**WHAT IS REQUIRED**
Whenever a line in the listing contains "menu", copy that line.

**MATERIAL PROVIDED**
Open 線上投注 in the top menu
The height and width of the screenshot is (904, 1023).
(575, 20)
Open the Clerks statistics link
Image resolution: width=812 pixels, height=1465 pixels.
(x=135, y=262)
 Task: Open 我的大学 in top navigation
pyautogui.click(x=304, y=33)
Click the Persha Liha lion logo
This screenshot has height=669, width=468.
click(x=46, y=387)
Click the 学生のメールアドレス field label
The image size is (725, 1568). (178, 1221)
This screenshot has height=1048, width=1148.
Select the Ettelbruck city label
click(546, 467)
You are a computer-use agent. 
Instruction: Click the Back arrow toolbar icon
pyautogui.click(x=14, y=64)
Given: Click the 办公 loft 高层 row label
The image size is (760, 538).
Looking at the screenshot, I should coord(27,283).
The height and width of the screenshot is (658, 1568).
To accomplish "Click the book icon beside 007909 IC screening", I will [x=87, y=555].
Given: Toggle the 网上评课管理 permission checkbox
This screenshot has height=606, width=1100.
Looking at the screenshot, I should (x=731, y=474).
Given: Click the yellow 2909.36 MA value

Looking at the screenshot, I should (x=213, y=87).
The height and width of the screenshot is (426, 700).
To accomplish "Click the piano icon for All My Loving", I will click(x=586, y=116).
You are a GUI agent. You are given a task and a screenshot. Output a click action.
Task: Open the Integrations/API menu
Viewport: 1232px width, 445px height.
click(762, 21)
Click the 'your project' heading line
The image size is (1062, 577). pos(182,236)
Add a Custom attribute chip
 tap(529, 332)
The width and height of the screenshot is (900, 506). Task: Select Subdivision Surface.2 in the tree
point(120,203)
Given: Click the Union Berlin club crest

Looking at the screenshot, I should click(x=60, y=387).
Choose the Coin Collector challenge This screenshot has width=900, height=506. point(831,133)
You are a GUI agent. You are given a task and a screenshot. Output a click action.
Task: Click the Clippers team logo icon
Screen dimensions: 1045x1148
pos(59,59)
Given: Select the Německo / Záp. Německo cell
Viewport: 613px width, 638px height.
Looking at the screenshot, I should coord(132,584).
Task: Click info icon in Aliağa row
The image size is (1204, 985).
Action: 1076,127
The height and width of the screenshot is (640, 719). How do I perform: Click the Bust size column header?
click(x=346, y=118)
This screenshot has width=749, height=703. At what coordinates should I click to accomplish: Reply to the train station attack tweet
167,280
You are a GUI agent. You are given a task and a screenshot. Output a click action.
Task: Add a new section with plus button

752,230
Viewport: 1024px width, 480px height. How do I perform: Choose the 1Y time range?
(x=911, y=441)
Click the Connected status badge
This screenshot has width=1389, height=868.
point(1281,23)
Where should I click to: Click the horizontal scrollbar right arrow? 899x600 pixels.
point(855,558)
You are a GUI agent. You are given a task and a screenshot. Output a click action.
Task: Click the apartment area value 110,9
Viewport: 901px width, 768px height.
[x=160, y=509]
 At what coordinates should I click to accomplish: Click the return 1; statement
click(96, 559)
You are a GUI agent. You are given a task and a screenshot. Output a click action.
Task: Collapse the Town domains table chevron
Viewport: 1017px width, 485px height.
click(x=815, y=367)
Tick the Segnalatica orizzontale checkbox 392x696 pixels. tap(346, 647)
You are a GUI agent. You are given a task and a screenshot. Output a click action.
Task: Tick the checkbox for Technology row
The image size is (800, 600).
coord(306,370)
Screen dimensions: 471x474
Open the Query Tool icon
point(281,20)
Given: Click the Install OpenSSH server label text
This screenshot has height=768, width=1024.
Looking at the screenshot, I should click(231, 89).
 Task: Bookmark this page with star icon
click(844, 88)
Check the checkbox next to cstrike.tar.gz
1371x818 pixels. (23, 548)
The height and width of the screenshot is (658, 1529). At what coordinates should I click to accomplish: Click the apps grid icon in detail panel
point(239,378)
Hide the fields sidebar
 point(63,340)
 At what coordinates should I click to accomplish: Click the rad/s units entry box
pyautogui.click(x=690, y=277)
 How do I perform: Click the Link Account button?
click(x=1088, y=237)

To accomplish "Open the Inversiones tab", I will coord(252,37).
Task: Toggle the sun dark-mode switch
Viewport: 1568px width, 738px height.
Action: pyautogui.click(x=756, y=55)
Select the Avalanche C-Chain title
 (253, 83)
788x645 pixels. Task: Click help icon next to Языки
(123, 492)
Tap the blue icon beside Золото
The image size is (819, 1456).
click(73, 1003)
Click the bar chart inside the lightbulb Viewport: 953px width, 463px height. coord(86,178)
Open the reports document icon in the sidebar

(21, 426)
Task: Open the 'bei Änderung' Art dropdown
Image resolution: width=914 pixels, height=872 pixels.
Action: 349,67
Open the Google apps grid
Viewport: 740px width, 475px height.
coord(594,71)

**EXERCISE ANSWER**
Open 線上投注 in the top menu
Task: Open the Integrations/API menu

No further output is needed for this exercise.